WORK REQUEST: The entries below contain a line with "Where should I click to: Decrease" and a line with "Task: Click the Storage Conditions heading". Retype exactly everything from the first down to the second, both included, and nothing else.

SUPPLIED RECORDS section start

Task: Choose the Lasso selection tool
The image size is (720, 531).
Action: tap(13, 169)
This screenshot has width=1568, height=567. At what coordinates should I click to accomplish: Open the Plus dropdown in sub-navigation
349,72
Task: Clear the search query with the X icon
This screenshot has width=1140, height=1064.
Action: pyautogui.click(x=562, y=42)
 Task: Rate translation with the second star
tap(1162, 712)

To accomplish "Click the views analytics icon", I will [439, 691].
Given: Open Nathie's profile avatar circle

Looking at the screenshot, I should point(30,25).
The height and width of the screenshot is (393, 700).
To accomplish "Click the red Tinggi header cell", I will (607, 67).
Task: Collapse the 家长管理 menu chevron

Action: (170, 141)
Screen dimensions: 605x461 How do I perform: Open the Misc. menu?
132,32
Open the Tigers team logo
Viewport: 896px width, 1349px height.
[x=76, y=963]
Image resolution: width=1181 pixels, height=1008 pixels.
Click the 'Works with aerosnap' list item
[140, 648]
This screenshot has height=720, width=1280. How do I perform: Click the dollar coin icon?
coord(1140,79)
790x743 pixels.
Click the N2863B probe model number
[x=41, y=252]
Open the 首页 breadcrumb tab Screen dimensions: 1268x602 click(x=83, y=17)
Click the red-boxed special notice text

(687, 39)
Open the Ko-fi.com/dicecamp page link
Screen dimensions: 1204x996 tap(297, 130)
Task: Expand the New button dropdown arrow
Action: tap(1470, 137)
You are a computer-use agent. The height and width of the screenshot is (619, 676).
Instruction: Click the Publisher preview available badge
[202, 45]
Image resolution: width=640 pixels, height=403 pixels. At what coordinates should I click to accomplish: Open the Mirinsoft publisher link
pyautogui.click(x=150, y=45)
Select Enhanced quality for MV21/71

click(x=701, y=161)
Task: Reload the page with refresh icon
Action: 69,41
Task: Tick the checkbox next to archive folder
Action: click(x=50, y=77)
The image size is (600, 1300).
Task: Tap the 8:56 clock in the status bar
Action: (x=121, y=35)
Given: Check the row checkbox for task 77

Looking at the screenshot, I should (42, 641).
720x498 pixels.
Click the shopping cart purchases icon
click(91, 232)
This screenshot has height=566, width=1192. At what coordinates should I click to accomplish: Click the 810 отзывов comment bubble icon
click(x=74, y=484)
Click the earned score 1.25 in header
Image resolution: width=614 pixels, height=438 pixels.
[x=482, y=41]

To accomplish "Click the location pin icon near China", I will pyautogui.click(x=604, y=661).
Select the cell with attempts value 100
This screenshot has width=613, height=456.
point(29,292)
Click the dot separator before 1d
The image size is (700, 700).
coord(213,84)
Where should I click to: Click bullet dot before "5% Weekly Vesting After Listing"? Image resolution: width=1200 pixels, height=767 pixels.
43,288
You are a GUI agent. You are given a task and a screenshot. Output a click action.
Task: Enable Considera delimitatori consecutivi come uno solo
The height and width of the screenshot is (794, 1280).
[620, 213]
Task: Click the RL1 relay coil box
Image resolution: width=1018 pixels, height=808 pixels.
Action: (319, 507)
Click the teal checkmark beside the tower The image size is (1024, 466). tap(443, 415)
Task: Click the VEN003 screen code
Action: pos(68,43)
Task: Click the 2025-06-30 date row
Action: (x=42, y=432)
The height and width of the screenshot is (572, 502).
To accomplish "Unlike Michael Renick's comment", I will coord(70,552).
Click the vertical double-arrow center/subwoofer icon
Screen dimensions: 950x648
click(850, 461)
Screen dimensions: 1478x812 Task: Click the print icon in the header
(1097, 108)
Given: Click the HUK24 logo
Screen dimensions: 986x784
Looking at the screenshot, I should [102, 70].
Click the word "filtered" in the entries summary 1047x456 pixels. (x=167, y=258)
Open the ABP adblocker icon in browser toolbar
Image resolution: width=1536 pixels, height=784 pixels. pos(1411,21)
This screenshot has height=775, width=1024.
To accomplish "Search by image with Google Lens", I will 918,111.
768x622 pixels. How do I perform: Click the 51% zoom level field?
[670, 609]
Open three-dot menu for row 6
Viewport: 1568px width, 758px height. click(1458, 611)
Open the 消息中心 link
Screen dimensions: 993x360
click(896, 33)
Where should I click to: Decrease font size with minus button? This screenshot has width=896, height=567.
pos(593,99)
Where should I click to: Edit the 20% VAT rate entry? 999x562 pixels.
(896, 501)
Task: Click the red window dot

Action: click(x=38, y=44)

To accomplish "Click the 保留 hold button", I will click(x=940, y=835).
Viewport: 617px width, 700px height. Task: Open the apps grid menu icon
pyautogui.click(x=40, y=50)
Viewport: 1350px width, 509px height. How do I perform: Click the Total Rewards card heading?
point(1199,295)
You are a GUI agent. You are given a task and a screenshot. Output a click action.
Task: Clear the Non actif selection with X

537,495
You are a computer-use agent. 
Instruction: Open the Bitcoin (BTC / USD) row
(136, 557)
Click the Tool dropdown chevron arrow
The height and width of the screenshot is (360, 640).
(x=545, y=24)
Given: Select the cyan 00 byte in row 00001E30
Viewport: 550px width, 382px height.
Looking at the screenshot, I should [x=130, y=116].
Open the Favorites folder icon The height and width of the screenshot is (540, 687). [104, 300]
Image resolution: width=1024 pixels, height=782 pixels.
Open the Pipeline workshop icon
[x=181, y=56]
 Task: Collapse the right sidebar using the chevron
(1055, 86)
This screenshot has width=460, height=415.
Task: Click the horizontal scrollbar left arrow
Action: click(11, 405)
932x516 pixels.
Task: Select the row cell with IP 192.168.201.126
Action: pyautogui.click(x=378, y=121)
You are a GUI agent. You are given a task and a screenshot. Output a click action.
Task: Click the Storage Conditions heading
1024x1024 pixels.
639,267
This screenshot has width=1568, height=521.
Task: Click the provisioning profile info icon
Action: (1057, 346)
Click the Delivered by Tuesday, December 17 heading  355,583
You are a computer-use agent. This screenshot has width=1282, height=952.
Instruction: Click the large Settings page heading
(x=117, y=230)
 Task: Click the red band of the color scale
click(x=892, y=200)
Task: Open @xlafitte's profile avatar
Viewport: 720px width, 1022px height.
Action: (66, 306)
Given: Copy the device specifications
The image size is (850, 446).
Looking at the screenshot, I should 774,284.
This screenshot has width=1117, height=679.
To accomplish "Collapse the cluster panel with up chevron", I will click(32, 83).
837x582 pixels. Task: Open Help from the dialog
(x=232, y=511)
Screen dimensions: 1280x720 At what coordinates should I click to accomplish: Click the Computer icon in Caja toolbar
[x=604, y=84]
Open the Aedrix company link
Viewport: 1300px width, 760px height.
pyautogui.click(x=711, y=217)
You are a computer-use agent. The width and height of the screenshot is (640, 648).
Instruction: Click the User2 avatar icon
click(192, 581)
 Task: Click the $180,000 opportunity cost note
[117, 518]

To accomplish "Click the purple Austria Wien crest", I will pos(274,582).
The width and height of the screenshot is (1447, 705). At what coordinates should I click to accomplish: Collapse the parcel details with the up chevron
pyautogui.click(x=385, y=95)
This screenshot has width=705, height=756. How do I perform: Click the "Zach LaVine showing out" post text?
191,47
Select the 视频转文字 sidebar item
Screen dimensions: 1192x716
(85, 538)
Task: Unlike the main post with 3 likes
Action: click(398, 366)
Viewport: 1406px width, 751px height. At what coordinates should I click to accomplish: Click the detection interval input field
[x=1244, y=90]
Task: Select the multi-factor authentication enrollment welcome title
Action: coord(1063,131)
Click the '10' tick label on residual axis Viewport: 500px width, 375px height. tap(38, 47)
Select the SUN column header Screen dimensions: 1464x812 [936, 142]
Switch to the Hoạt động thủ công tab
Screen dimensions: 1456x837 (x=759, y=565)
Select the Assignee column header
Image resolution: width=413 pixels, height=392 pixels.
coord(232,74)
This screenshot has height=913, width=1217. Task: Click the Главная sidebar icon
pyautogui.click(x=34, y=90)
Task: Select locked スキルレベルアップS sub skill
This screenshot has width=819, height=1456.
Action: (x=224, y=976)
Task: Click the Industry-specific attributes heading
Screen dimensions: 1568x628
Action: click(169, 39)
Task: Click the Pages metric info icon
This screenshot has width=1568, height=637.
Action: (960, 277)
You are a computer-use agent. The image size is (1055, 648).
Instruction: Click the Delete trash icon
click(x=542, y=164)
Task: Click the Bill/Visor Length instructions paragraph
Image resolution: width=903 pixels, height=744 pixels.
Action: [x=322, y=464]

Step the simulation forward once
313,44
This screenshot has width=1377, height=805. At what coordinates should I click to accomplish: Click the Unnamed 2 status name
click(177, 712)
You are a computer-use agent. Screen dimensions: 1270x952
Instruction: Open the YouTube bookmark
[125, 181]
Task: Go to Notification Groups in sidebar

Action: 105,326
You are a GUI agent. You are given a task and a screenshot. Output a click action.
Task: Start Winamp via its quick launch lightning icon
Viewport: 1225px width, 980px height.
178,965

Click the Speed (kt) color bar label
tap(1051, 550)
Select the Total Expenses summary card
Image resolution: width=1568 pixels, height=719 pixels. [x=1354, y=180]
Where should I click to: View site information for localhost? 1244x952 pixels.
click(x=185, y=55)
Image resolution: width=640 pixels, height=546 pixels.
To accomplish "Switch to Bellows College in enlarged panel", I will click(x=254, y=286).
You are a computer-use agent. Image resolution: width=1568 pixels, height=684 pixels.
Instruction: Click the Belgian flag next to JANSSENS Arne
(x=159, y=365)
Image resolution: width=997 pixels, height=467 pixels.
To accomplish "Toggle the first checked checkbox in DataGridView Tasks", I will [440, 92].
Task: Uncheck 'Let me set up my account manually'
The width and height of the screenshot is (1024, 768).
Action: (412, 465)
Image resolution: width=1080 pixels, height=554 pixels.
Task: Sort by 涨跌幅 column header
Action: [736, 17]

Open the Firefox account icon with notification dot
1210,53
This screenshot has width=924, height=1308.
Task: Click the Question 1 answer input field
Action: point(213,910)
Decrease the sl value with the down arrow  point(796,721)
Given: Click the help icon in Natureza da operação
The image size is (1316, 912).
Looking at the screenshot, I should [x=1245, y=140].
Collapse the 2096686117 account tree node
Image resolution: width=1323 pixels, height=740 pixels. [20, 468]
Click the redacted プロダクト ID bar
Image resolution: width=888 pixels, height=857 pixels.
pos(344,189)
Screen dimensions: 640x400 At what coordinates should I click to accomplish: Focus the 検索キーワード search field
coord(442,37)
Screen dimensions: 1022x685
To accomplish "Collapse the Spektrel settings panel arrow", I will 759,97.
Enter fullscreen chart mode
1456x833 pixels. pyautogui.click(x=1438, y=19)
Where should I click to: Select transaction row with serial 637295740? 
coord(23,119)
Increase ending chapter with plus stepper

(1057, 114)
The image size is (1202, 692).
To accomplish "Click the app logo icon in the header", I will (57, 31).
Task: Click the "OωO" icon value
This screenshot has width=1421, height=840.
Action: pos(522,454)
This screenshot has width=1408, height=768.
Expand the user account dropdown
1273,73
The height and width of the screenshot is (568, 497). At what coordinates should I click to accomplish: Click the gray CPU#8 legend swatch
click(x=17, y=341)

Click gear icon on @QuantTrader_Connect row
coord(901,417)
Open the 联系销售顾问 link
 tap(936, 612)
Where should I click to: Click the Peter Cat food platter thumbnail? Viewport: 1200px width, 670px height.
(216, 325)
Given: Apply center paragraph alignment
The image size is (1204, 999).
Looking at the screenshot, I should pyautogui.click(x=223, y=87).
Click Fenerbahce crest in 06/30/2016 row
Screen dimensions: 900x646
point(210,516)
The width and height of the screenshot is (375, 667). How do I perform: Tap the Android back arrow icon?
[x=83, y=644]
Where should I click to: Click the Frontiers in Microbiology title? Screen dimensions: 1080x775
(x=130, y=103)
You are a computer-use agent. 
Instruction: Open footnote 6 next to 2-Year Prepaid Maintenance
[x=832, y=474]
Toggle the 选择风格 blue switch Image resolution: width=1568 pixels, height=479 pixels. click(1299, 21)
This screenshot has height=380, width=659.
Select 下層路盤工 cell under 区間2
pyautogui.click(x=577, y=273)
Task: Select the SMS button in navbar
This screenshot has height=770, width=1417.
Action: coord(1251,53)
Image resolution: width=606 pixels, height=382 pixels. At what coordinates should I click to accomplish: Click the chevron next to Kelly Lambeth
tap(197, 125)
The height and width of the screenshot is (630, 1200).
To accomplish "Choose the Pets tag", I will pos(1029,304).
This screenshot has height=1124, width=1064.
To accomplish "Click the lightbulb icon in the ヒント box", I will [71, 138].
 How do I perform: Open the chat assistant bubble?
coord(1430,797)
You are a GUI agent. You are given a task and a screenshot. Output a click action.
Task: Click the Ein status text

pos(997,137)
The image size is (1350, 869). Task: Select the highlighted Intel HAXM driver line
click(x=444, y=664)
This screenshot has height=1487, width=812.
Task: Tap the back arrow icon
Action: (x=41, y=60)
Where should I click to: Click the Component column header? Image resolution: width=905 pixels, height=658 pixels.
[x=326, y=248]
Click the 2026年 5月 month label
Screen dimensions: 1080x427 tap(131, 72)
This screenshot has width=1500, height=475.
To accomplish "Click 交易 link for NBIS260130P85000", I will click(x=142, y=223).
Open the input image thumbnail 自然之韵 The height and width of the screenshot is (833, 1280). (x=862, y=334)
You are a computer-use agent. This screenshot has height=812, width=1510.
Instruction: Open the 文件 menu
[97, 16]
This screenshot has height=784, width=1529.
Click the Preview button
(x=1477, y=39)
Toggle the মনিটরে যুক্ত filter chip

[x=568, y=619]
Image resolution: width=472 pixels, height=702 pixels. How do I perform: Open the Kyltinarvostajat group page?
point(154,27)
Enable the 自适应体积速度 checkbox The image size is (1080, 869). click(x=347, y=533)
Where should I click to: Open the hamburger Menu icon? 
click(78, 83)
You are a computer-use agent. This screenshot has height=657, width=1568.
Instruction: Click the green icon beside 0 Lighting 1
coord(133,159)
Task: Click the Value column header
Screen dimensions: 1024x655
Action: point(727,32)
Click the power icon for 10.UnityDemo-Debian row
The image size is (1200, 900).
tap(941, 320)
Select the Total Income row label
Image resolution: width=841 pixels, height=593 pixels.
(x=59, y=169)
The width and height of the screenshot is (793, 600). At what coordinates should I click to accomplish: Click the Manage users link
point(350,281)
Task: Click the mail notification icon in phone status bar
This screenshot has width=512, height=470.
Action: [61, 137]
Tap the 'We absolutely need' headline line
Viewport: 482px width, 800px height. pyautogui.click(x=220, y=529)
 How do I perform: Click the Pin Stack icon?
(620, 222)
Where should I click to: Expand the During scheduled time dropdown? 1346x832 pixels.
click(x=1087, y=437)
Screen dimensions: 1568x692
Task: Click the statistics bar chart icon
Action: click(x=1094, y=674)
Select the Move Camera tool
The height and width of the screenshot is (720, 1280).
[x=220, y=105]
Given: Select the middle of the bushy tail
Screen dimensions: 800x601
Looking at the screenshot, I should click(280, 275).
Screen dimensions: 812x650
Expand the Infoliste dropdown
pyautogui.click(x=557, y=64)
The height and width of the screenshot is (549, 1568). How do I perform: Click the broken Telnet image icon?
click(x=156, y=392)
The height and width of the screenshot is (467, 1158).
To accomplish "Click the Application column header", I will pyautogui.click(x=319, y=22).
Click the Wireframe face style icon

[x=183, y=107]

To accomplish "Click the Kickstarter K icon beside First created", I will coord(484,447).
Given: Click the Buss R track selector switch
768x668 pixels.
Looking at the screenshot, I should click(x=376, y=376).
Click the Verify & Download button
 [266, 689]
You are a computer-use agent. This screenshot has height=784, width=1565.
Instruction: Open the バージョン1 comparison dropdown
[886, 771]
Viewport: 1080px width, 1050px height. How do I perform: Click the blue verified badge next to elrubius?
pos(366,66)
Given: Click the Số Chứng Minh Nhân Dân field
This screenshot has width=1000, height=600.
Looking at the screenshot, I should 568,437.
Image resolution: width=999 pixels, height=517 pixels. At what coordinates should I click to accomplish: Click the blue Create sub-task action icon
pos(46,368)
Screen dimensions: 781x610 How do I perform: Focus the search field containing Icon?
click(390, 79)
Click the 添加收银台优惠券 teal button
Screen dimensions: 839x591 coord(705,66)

SUPPLIED RECORDS section end

ANSWER TO THIS EXERCISE:
Where should I click to: Decrease font size with minus button? This screenshot has width=896, height=567.
pos(593,99)
Where should I click to: Edit the 20% VAT rate entry? 999x562 pixels.
(896, 501)
Task: Click the red window dot

Action: click(x=38, y=44)

To accomplish "Click the 保留 hold button", I will click(x=940, y=835).
Viewport: 617px width, 700px height. Task: Open the apps grid menu icon
pyautogui.click(x=40, y=50)
Viewport: 1350px width, 509px height. How do I perform: Click the Total Rewards card heading?
point(1199,295)
You are a GUI agent. You are given a task and a screenshot. Output a click action.
Task: Clear the Non actif selection with X

537,495
You are a computer-use agent. 
Instruction: Open the Bitcoin (BTC / USD) row
(136, 557)
Click the Tool dropdown chevron arrow
The height and width of the screenshot is (360, 640).
(x=545, y=24)
Given: Select the cyan 00 byte in row 00001E30
Viewport: 550px width, 382px height.
Looking at the screenshot, I should [x=130, y=116].
Open the Favorites folder icon The height and width of the screenshot is (540, 687). [104, 300]
Image resolution: width=1024 pixels, height=782 pixels.
Open the Pipeline workshop icon
[x=181, y=56]
 Task: Collapse the right sidebar using the chevron
(1055, 86)
This screenshot has width=460, height=415.
Task: Click the horizontal scrollbar left arrow
Action: click(11, 405)
932x516 pixels.
Task: Select the row cell with IP 192.168.201.126
Action: pyautogui.click(x=378, y=121)
You are a GUI agent. You are given a task and a screenshot. Output a click action.
Task: Click the Storage Conditions heading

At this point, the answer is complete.